Он нерешительно толкнулся в дверь, словно бы в сумерках сеней уже дожидалась его нетерпеливая воинская спира, чтобы вязать гордеца и тащить на муку.

И промолвила бояроня пересохшим голосом, увидев грядущий путь протопопа, по-бабьи прижаливая его, как отлученного от титьки младенца, но и властно отпихивая его в незнакомую жизнь, на долгие мытарства: «Умри, батюшко, за что стоишь. И меня научи, как умереть. Дел моих нет, только верою уповаю быти при тебе…»

После Ильина дня пришел по жеребью черед Ванюковых плавать семгу. Господи, какой это незабываемый праздник-то в дому, но и суматоха до угара; старенькой Улите Егоровне, горевавшей в сиротской избе, уж и не грезилось даже такого куражливого, сытного и хмельного дня (что прежде за обыденку) внове пережить. А много ли христовенькой надо? головизну, да хвостовое перо на ушицу, да когда звенышко, укусок крохотный на зубок положить в потеху, от жирного брюшка волоть обсосать… А тут бочки, вроде бы навсегда забытые в подызбице, достали и пропарили кипятком с вересовыми вениками, прожарили кади и бадьи, ножи шкерочные оттянули на точиле, и соли рогожный куль притартали от таможенного целовальника; и речную посудину уконопатили и помазали варом, и снасть окурили над заговорным костерком, и на каждый кибас и берестяный наплавок сбрызнули святой водою через уголек, чтобы отшатнуть прочь нечистого, отогнать блудницу-берегиню, водяную маруху, русалку-лешевицу…

Головщиком позвали в дружину соседа Ивана Семеновича Личютина: старик знаткий, досужий, поход косяка издали чует и верно знает по досюльным преданиям, коими лишь и живет здешний поселянин.
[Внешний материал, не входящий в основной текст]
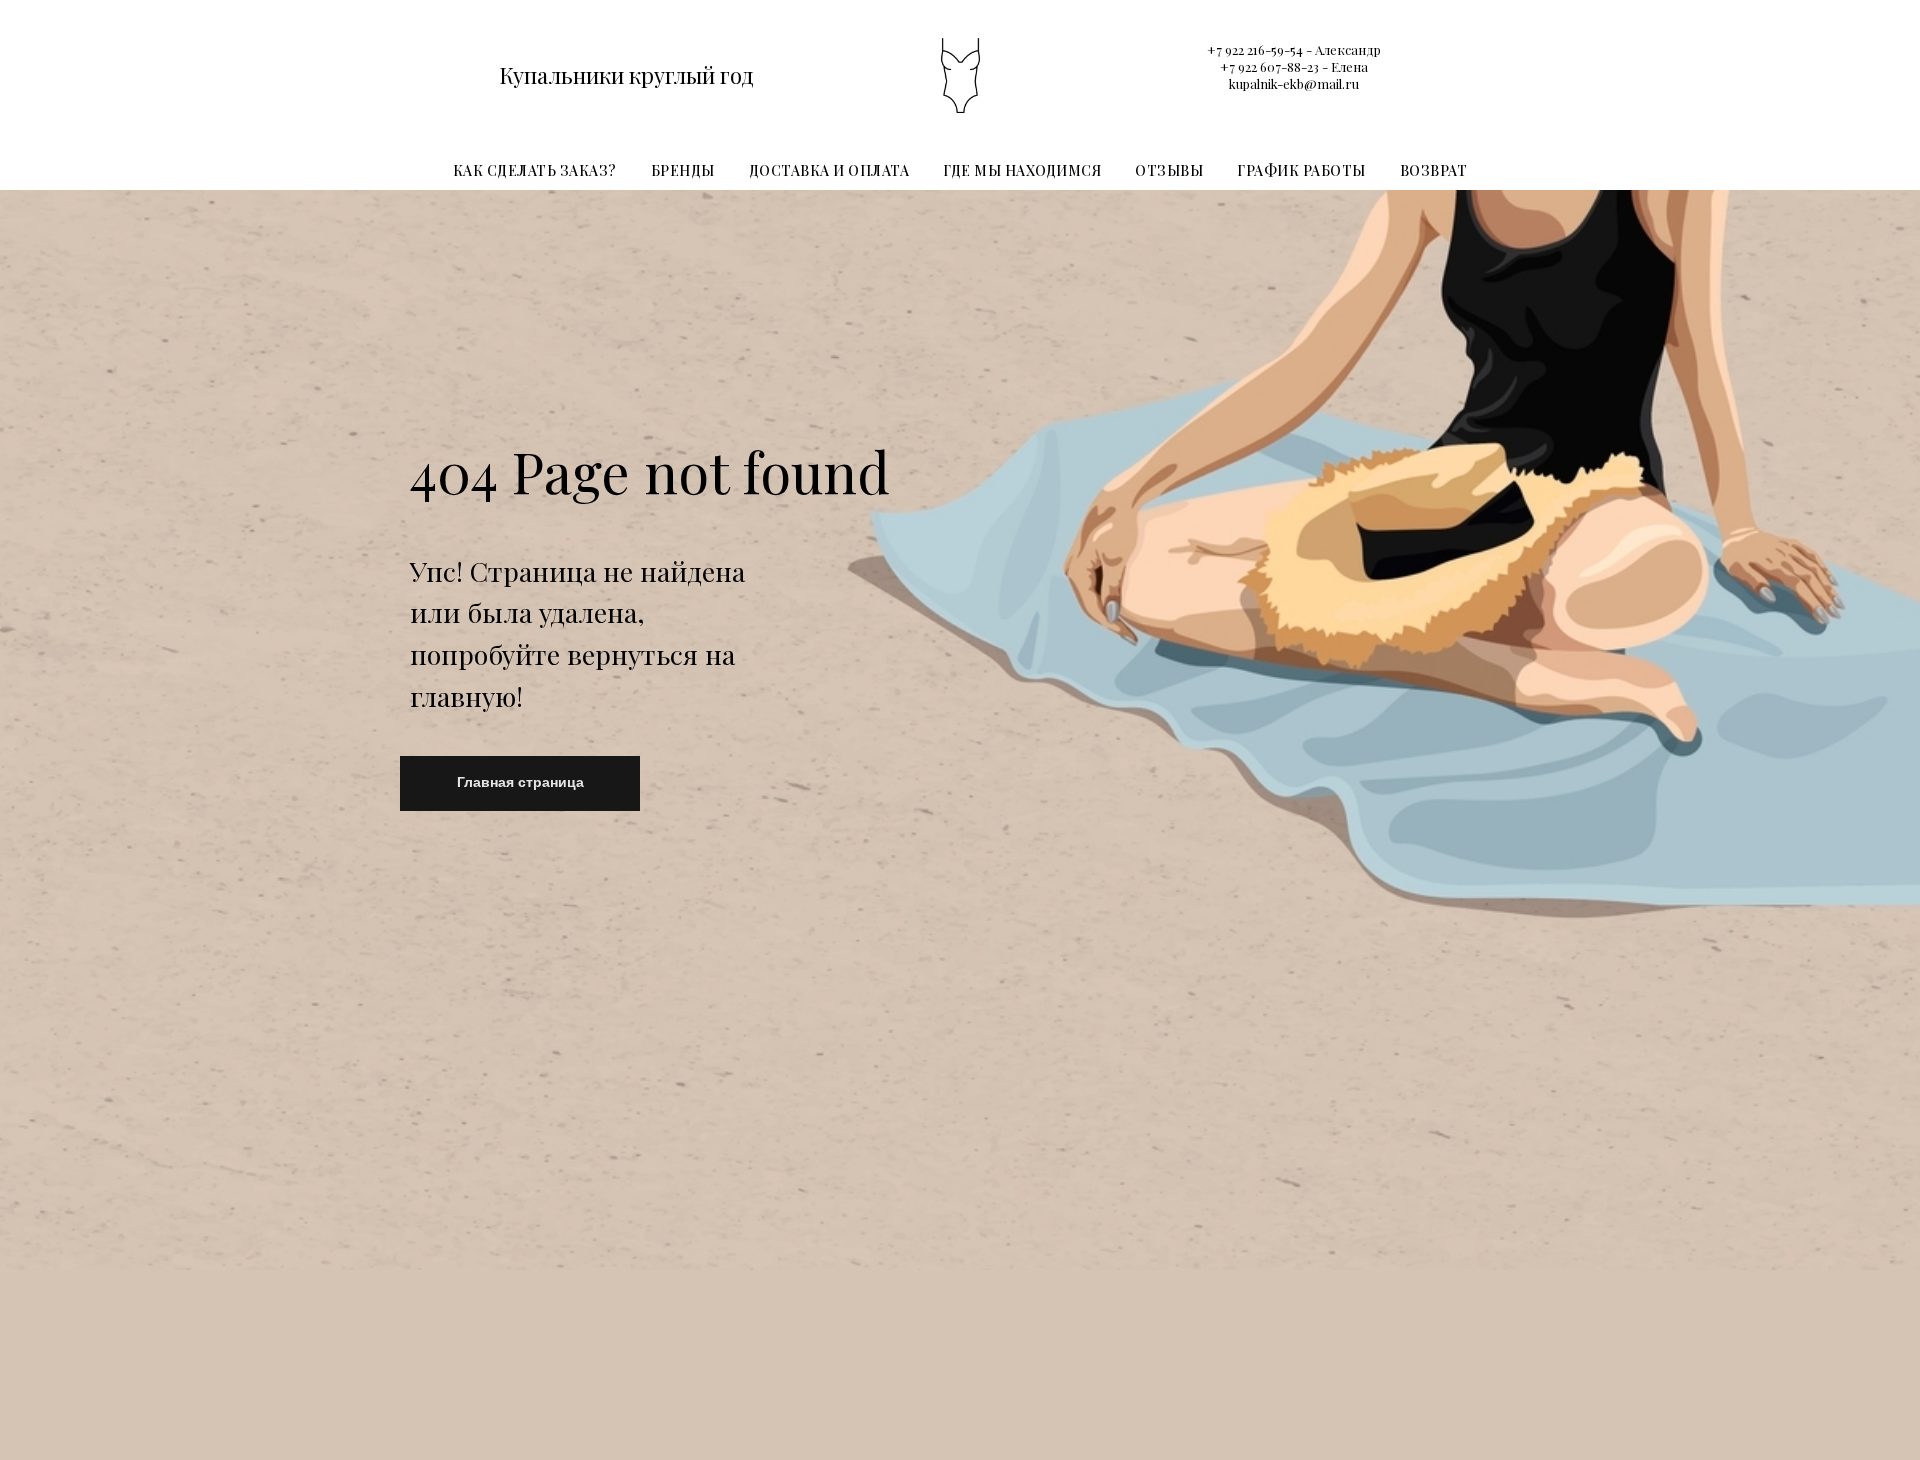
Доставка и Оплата (829, 170)
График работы (1301, 170)
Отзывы (1169, 170)
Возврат (1434, 170)
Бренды (683, 170)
Поморец исстари к воде прижался, прибегши однажды из Новугорода, оследился на высокой горе, и река для мезенца с ее крутым норовом как неиссякаемая живая погребица с тайными закромами, куда непотребно залезать с жадными ухапистыми руками. Христос о том следит, а душа не велит. Помор вроде бы из Псалтыри считывает, когда стоит рыбу ловить; а семга знает, в какие поры попадать ей с моря, и словно бы только и поджидает престольного праздника, чтобы с Божьего изволу по тайному знаку плыть на родины в верховья многих тундровых порожистых речек и, перевалив через каменистые осыпи, залечь в омута и высеять в копы созревшую рудо-желтую икру. Вот и подгадывает бывалый бродник похода «светлой», ведь после июльской меженной мелкой семги-трехфунтовки тянутся в родные домы такие оковалки, такие тяпухи, что на пуд и более свесят…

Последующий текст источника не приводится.